Ясный июльский полдень. Второе число жаркого месяца. Я сижу на террасе мызы «Конкордия» с учебником русской грамматики в руках. Передо мной Левка.
Вывихнутая нога его давно зажила. Он вполне оправился, работает на фабрике и ходит ко мне в часы рабочего перерыва учиться.
Левка удивительно способный ученик. В полторы недели мы прошли с ним азбуку и склады. Сегодня был первый урок грамматики. Имена существительные, одушевленные и неодушевленные, живейшим образом занимают Левку. Он не согласен с грамматикой, где говорится о том, что дуб — предмет неодушевленный и роза также.
— Вот врут-то твои ученые! — с жаром кричит он (в минуты высшего волнения Левка говорит всем "ты"). — Вот-то врут! Да нешто дерево либо цветок какой не чувствует боли, когда их рубят или срывают?
— Чувствуют, Левка, только души-то у них все-таки нет.
— Да как же без души-то больно? — допытывается он и усиленно теребит свою густую черную шевелюру.

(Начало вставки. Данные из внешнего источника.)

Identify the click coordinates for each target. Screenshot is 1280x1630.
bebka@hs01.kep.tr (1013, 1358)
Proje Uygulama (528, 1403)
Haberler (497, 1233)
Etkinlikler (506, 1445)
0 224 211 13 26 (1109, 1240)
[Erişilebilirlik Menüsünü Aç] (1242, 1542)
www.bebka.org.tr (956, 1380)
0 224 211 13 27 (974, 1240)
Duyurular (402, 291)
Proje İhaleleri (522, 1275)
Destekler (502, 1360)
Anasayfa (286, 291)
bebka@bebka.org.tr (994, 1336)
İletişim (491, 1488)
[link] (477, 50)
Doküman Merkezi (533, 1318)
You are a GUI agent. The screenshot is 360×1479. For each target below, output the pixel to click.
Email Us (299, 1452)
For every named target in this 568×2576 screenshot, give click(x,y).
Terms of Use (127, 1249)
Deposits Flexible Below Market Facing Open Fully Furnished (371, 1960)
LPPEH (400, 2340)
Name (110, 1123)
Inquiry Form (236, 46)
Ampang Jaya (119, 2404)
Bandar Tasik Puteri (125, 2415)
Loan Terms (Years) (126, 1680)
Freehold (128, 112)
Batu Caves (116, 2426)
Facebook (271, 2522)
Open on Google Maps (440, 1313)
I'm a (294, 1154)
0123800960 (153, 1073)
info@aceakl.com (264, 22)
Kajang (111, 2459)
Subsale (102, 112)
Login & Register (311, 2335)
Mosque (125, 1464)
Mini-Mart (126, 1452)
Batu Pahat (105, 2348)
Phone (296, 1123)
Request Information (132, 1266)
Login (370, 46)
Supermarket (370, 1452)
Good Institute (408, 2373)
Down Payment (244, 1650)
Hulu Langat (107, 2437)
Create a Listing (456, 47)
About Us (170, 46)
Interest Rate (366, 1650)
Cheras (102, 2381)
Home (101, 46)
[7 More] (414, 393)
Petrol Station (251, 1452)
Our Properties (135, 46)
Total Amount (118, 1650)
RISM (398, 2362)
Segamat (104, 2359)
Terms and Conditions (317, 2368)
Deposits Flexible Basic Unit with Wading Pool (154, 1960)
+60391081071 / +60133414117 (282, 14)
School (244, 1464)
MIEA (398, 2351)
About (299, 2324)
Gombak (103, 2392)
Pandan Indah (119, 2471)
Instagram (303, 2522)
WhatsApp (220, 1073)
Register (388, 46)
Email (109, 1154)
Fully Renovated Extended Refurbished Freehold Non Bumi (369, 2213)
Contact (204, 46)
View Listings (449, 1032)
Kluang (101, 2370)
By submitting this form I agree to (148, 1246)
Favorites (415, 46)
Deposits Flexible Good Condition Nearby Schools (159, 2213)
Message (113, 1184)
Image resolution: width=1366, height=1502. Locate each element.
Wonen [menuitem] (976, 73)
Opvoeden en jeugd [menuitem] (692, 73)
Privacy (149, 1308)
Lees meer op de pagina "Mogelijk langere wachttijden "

Я объясняю, но объяснение мое выходит "не от чистого сердца". В моей мечтательной душе давно сложилось странное убеждение, что все растущее — живое царство, живо духом, как и животные, и лучшее творение Бога, человек. Так ясно чудится мне: у тополей лица вечных юношей, с чуткими поэтическими сердцами; у дубов мудрая душа старцев, опытных жизненных борцов; у незабудки — чистая, как слеза ребенка; у розы — прекрасная, непонятная и немая; у тюльпана — напыщенная и глупая, так далее, и так далее без конца.
Я делаю лукавую физиономию и высказываю мои предположения Левке. Он в восторге.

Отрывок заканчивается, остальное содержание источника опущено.